Stratiformer: Depth-Aware Heterogeneous Layer Design for Efficient Language Models

<aside> ✨

Abstract

Modern large language models stack identical transformer blocks at every depth, despite growing evidence that shallow and deep layers serve distinct computational roles. We ask a simple question: should every layer have the same architecture? Starting from a dense transformer baseline, we study two per-layer modifications: (1) Mixture-of-Experts (MoE), which adds capacity without increasing per-token computation, and (2) Cross-Layer Weight Sharing (CLWS), which reduces stored parameters while preserving the same forward pass. Through systematic placement sweeps at 286M and 1.68B parameters, we find that MoE yields the largest gains at later layers, while weight sharing causes the least degradation at earlier layers. These complementary findings motivate Stratiformer, a heterogeneous architecture that allocates MoE to late layers and weight sharing to early layers. In controlled experiments, Stratiformer matches the dense baseline in both active parameters and FLOPs per token, while achieving lower validation bits-per-byte and higher downstream task accuracy.

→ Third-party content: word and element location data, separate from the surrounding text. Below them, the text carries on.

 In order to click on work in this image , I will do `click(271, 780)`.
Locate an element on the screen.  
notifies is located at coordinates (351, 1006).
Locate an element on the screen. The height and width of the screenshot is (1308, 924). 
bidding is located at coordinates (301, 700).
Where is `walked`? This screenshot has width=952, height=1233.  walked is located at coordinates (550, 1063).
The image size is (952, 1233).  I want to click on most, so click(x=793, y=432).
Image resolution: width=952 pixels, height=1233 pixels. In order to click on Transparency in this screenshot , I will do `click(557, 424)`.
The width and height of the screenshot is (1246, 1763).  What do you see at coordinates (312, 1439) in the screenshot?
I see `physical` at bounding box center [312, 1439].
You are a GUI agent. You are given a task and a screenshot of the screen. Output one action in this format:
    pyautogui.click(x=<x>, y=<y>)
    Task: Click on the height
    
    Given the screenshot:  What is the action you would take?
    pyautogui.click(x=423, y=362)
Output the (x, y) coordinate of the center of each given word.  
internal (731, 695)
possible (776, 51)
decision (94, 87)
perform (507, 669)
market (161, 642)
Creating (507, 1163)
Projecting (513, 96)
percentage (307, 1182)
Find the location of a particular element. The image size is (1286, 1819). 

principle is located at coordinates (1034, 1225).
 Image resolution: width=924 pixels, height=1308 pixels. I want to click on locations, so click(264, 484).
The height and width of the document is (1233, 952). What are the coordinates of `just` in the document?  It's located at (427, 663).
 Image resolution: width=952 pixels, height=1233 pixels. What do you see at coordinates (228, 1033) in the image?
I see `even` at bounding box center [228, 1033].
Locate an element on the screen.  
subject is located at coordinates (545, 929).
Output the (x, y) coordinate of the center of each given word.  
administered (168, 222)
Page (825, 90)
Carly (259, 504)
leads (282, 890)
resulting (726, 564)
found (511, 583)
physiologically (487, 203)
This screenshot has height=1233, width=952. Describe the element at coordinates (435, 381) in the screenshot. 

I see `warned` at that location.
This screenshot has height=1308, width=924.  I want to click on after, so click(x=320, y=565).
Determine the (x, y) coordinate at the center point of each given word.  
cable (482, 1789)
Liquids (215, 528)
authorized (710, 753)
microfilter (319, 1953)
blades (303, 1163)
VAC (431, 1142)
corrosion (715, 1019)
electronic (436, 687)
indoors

📝 This is a research preview. Additional results will be released soon in Pre-print.

https://github.com/Tim-Siu/nanochat/tree/dev-hetero

🌐 This page is also available at https://www.notion.so/Stratiformer-30c622b08b6780eb9976cc8453d55fa0

</aside>

1. Introduction

The dominant recipe for building large language models is remarkably uniform: stack $L$ identical transformer blocks [1], each consisting of a self-attention sublayer followed by a feed-forward network (FFN). Recent frontier models such as Qwen3 [2] and DeepSeek-V3 [3] follow this template, varying primarily in whether the FFN is dense or a Mixture-of-Experts (MoE).

Yet a growing body of evidence suggests that not all layers play the same role. Mechanistic interpretability studies find that early layers tend to build contextual representations and retrieve stored knowledge, while later layers perform the composition and refinement that most directly shape predictions [4, 5]. Representation similarity analyses confirm that adjacent late layers are more redundant than adjacent early layers [6]. If layers differ in function, it stands to reason they might also differ in optimal capacity.

We investigate this idea through two complementary interventions applied at varying depths:

Mixture-of-Experts (MoE) layers replace the dense FFN with a routed expert mixture, increasing total stored parameters while keeping per-token active parameters and FLOPs constant.
Cross-Layer Weight Sharing (CLWS) ties the FFN weights of consecutive layers, reducing unique stored parameters while preserving per-token computation.

MoE adds capacity; weight sharing removes it. By sweeping the position of each intervention across the full model depth, we can map where extra capacity helps most and where reduced capacity hurts least.

Our experiments at two model scales (286M and 1.68B parameters) reveal a consistent pattern:

MoE is most beneficial at later layers, where the model refines predictions and benefits from routing diversity.
Weight sharing is least harmful at earlier layers, where adjacent layers already perform similar, more generic computation.

Figure 1: Overview of the Stratiformer architecture. Left: a standard dense transformer stacks $L$ identical blocks. Right: Stratiformer stratifies the network by depth — early layers share FFN weights (CLWS, blue), middle layers remain dense (gray), and late layers use Mixture-of-Experts (MoE, red). Active parameters and FLOPs per token are identical to the dense baseline.

Guided by these findings, we propose Stratiformer — a stratified transformer that pairs MoE at late layers with weight sharing at early layers (Figure 1). The extra parameters introduced by MoE are offset by the savings from weight sharing, so Stratiformer matches the dense baseline in active parameters, FLOPs per token, and approximate total parameter count, while achieving better validation loss and downstream accuracy.

2. Methodology

2.1 Dense Transformer Baseline

Our baseline is a decoder-only transformer [1] following the NanoChat recipe [24], which incorporates several modern design choices:

Attention. Grouped-query attention (GQA) [7] with rotary position embeddings (RoPE) [8] at base frequency 10,000. A tiled sliding-window pattern assigns local windows of 1,024 tokens or full-context windows of 2,048 tokens to alternating layers, following the “SSSL” pattern (the final layer always uses full context) [9].
FFN. A gated FFN with intermediate dimension $4 \times d_\text{model}$, using the squared ReLU activation ($\text{ReLU}(x)^2$) [10]. No bias terms.
Normalization. Pre-norm RMSNorm [11] before both the attention and FFN sublayers.
Output. Logit soft-capping at 15 ($15 \cdot \tanh(z/15)$) [12].